The amount available under both credits was also going to, for the first time in Canada, be tied to the wages paid to workers and whether apprenticeships are created by the company.
There are signals the budget will introduce even more than just those two credits, with the possibility Canada is going to move to some production tax credits for clean electricity, or tax credits earned for every kilogram, or kilowatt hour of energy produced.
The Inflation Reduction Act last year amped up existing production tax credits for companies that make green power in the U.S. It is an expensive policy but one that makes the U.S. more attractive for investing in things such as hydrogen, sustainable aviation fuel, or battery cells.

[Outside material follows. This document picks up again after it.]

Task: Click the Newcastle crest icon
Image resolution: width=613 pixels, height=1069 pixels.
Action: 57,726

The Ottawa-based environmental think tank Clean Prosperity recently produced an analysis that said for every kilowatt hour of battery capacity made, a Tennessee battery production plant would get $45.68 from the production tax credit offered by the Inflation Reduction Act, plus $2.73 from state grants. In Ontario, the total of both provincial and federal investment incentives would be $2.36.
A green hydrogen project in Quebec can get about $2.04 per every kilogram of hydrogen produced. In New York, that amount is almost double, at $4.02.

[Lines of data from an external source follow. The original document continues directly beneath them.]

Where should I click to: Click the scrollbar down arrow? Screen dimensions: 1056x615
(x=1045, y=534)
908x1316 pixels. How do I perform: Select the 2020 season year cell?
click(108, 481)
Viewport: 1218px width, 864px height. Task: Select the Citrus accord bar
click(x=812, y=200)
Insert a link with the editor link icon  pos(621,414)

Michael Bernstein, the executive director at Clean Prosperity, said he expects the budget will be selective in the areas where it offers credits. Canada is not as big as the United States and may not be able to match it dollar for dollar, but it can find the most effective places to invest.
“I would expect some meaningful but also targeted responses to a range of areas of the clean energy industry where Canada has reason to believe we can compete effectively,” said Bernstein.

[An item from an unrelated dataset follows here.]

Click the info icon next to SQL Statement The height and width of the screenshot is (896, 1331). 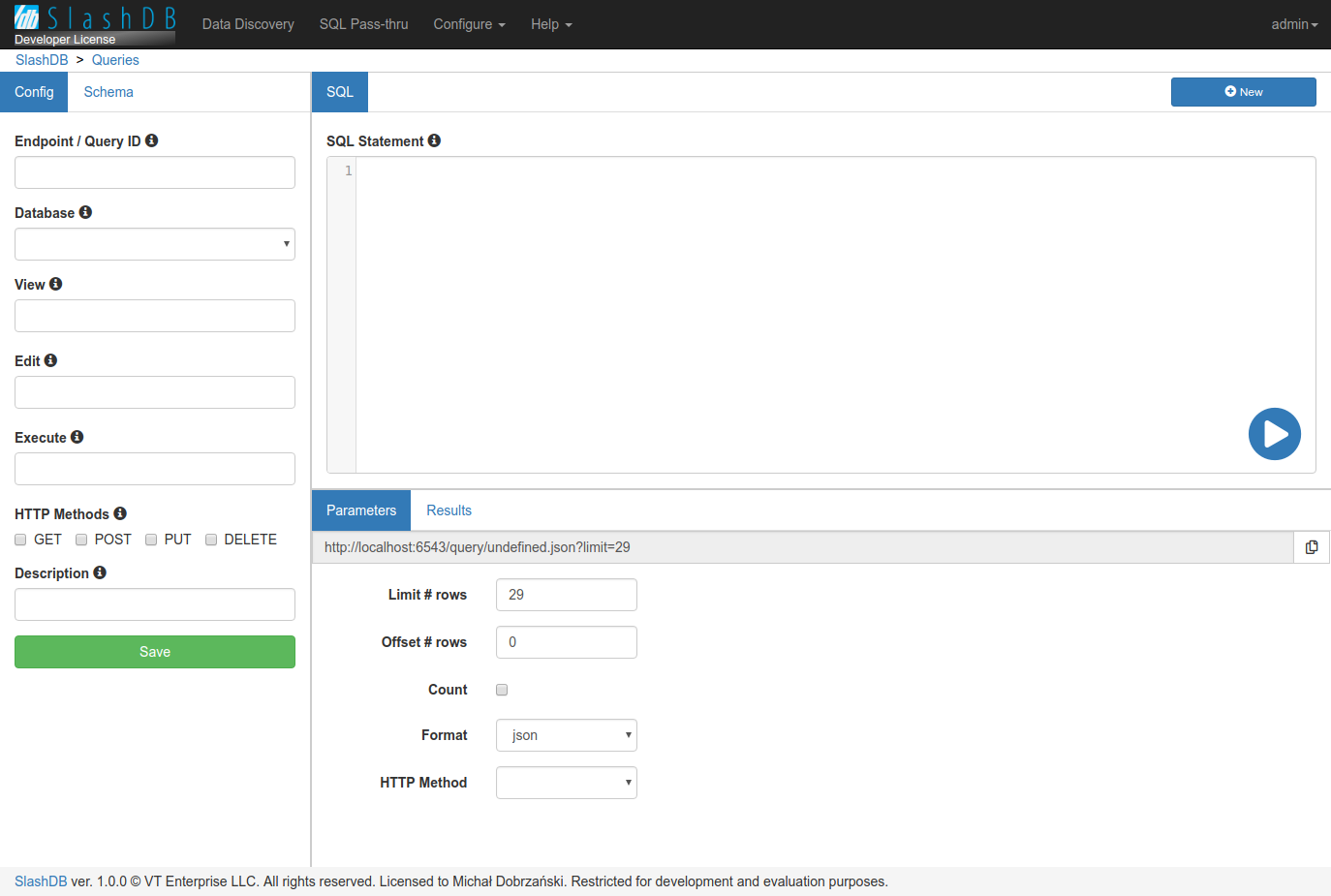tap(434, 140)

“I am hopeful there may be additional strategic tax measures, production tax credits, that support areas where Canada has an outsized economic opportunity in the low-carbon economy.”
3. Contracts for difference
The fall fiscal update outlined the beginning of the new Canada Growth Fund, to help spur private investment in low-carbon technology. Among the ways it might do that is with “contracts for difference,” which lower the risk of making investments by guaranteeing a certain return.
Canada’s industrial carbon-price system includes the ability of companies to generate credits for reducing their emissions more than a minimum required amount, and then sell those credits to other companies that don’t reduce their emissions enough.
The credits are supposed to be cheaper than paying the carbon price on those emissions, but because the price of those credits is driven by the supply-and-demand force of the market, it’s difficult for companies to know for sure what they could earn from them.
The contract for difference would ensure those credits are worth a minimum amount or the company would be paid the difference. If the credits come in for more than that amount, the company pays the government — or in this case, likely the Canada Growth Fund — back the difference.
Bernstein said the U.S., which has some carbon pricing at the state level but not at the national level, is using direct subsidies as its main incentive. But he said for Canada, which has its national price on carbon, contracts for difference are more cost effective than direct subsidies, because they provide predictability without always having to pay as much for it.
“What will really make this response work effectively and help us compete across a wide range of technologies would be to put in place a carbon contracts for difference program that gives firms across the economy the confidence to spend a large amount of capital to decarbonize,” he said.
4. Sustainable jobs
The fall economic statement promised a five-year, $250-million investment for several new programs to invest in the workers and the training they need to take on jobs in the growing clean technology sector.
The programs would include a new training centre to identify the skills needed, and train up to 15,000 workers on-site, as well as support for union-based apprenticeships and government secretariat to help workers find and be matched to training programs they need.
The budget should include some more details on how these programs will roll out.